As Hong Kong returns to normalcy, the Government has rolled out multiple measures to boost economic growth. Despite some improvements, recovery is still below the pre-pandemic level.
Financial Secretary Paul Chan will deliver his Budget speech at the end of the month. A multi-pronged approach is needed to reinvigorate the economy and improve people’s livelihood. According to his earlier forecast, the consolidated fiscal deficit in 2023-24 is expected to be more than $100 billion, far exceeding the original estimated $57 billion at the beginning of last year.
Even though Hong Kong has returned to economic growth, as an externally oriented economy and amid ever-changing geopolitical complexities, there is still some way to go before reaching pre-pandemic levels, with exports of goods remaining subdued.
Meanwhile, the property and stock markets have been stagnant for some time, while revenue from land sales is substantially lower than expected. These have a direct impact on the Treasury.
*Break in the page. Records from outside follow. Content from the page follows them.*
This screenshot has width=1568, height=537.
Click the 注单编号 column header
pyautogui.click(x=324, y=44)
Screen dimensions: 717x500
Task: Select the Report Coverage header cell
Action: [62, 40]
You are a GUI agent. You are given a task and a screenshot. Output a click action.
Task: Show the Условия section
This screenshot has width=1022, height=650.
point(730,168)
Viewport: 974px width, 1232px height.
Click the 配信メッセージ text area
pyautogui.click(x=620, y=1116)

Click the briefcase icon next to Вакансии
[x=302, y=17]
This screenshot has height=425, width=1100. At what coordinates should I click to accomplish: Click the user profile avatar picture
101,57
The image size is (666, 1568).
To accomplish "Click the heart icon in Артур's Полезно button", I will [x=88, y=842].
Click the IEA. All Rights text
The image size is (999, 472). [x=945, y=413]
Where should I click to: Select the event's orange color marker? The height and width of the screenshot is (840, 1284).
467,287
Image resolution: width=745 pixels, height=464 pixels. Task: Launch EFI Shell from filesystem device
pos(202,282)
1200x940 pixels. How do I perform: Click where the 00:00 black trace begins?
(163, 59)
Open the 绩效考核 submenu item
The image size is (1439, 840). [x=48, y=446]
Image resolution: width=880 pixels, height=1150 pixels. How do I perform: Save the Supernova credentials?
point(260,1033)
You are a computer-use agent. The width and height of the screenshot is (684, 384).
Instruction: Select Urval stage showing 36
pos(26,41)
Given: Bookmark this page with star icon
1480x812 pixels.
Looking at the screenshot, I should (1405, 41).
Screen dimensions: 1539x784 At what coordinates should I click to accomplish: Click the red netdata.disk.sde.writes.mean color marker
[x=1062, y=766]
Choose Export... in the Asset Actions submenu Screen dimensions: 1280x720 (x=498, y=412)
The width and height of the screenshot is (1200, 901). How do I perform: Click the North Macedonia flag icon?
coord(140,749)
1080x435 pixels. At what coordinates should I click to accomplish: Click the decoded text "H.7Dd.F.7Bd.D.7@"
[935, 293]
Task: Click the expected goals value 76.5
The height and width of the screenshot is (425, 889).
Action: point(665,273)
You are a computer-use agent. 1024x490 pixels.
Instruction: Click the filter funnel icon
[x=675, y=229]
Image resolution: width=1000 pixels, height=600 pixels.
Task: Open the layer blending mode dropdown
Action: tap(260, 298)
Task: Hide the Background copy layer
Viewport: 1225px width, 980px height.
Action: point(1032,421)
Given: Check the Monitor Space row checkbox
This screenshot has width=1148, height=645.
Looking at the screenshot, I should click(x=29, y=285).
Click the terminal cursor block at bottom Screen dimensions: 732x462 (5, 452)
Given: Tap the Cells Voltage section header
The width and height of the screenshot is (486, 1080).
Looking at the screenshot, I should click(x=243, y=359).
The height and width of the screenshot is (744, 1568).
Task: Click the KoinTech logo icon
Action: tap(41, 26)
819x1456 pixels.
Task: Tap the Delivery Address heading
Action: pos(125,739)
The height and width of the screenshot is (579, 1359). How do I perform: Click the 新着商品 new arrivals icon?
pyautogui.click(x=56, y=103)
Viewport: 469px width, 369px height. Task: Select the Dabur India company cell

Given tourism and private consumption are among the key drivers of economic growth, a number of initiatives have been launched, including “Night Vibes Hong Kong,” to revive the city’s after-dark economy. Nevertheless, people’s willingness to spend depends on their confidence in the economic outlook. As such, revitalizing the economy is the only way to get to the root of the problem.
I have repeatedly urged the Government to cut the stamp duty on stock trading, as well as withdraw or suspend the “harsh measures” for the property market to stimulate the stock and property markets.
Notwithstanding the responses set out in the Policy Address last October, trading activities have not shown any significant sign of improvement. In view of this, there are calls for authorities to take into careful consideration a further adjustment to relevant measures in the upcoming Budget.
However, public revenues cannot be increased simply by giving the night-time economy as well as the property and stock markets a boost. The key lies in creating strong impetus for growth and enhancing the city’s competitiveness. To this end, Hong Kong must hone its strengths in sectors such as finance, trade and logistics, strive to develop a headquarters economy and attract family offices.
In my opinion, a conducive environment is a prerequisite for attracting enterprises. For instance, more tax incentives should be offered to eligible enterprises setting up headquarters and family offices in Hong Kong. Measures to facilitate expatriates to apply for a working visa, accommodation, healthcare services and children’s education can also be introduced.
By enhancing our appeal as a great place to live and work, Hong Kong can attract more enterprises and talent to drive long-term social and economic development.